In this passage, though, Abraham cuts the animals, makes the path to be walked on, but only God is the One who walks between the rows of animals. He’s saying, “I will keep my covenant with you, or else I will be cut up like these animals.”
Of course, we know God can’t go back on His word, but what a gesture to make such a commitment. The pastor pointed out that Abraham had God’s word. What better thing could anyone have?
We have that same assurance. We have the promise of salvation and redemption. God covered the debt we owe – a death requiring blood – by sending His Son to die for us.
We want to work out the problems we have – dead car, messy kitchen caused by someone else. We want to hide out sometimes rather than take a step of faith.
Sometimes, though, the best thing is to let God work as He will.
Why does that always seem the hardest thing?
God has our days, our lives, in His hand and yet we find it so difficult to just let go and let Him work. At least, I know I do.
I’ve chosen to pray more – a lot more. I pray until I get an answer, until I see God work. Sometimes my prayers are precise, asking God specifically for what needs to happen (for example, specific prayers for my brother’s health – for the fever to go away, for wisdom for the doctors).
Often times, though, I don’t know what to pray. I just know that God needs to work because things seem to be falling apart. And so I wait.
If you, O Lord, should mark iniquities,
O Lord, who could stand?
But with you there is forgiveness,
that you may be feared.
I wait for the Lord, my soul waits,
and in his word I hope;
my soul waits for the Lord
more than watchmen for the morning,
more than watchmen for the morning.
My day was tough, and unusual, and at the same time it was the culmination of time spent waiting on God.
I find the quote above to be so very true. I don’t think that our obedience to God has to be some grandiose gesture of faithfulness. I think it’s our heart that He looks at, our faithfulness in just showing up – even in just remembering to pray.

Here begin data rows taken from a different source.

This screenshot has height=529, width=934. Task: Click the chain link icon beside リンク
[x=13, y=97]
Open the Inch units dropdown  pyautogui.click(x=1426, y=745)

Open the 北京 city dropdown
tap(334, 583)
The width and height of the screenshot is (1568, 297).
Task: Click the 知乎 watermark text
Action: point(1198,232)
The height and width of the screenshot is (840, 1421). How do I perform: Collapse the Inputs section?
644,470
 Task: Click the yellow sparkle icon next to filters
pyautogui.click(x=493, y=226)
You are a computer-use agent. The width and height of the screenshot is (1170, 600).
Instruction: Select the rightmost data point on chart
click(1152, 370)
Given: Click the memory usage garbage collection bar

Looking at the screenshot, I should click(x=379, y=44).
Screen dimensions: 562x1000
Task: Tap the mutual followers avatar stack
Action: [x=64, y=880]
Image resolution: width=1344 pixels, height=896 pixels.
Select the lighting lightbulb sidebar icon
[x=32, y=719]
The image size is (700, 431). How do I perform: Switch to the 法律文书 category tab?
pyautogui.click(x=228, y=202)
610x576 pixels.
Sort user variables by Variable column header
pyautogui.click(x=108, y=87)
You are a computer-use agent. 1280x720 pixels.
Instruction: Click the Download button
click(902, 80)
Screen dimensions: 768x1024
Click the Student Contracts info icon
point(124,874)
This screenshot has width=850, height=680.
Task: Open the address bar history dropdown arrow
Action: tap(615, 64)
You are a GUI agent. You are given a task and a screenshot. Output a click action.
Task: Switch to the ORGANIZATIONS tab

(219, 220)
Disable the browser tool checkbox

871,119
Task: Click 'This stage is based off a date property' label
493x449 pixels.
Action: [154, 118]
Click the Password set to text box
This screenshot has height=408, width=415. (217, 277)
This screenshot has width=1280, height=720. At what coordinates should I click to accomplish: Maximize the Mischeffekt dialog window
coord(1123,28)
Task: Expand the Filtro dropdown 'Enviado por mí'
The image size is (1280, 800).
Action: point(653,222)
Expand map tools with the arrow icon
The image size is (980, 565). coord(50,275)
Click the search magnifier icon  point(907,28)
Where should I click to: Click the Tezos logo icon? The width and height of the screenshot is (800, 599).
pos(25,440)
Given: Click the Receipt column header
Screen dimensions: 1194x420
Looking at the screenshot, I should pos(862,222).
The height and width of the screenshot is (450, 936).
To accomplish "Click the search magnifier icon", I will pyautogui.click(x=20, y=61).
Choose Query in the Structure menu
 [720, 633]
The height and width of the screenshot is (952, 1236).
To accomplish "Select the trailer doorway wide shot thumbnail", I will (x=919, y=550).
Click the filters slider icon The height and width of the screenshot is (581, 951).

Maybe God is asking you to do something – to step out of your comfort zone, to try something new, to call the hot mess what it is, and to remember that at 11pm, sometimes rest is the better choice.
Can I tell you, after a year of turmoil about church, about knowing that my kids should be in church, of fear and frustration (and so many other emotions) tied up in the choice to leave my former church, I knew God was telling me that I had to get us back into church.
I am grateful for those who paved the way – who had the tough conversations to see if we’d even be welcomed at a new church. (Yes, “welcomed” is the correct word for that sentence…it’s been a long road….)
The welcome was there, the support system in place, the doors were open, all that was left my choice to obey. Or not.
Sunday was quite a day.
But it was a day where God was honored by my choices, I believe, to step out in faith – even to tiptoe.
I don’t know if this even makes a lot of sense as I’ve shared it here. I often try to think through my thoughts and feelings and put them into some sort of format. Today, though, it seems more important to be real. To share that, on my side of the screen, I struggle with a lot of what you do, I’m sure. My kitchen is never perfect (though it’s usually in somewhat of a better state than it was yesterday!), my faith is a journey – even that’s not perfect.
I appreciate the support that I often find here as I share my journey.
Praying for you all…and I’d be honored if you would share some of your faith stories – those times when the mess doesn’t matter, when you decide to step out in faith – even if it’s just one small tiptoe step.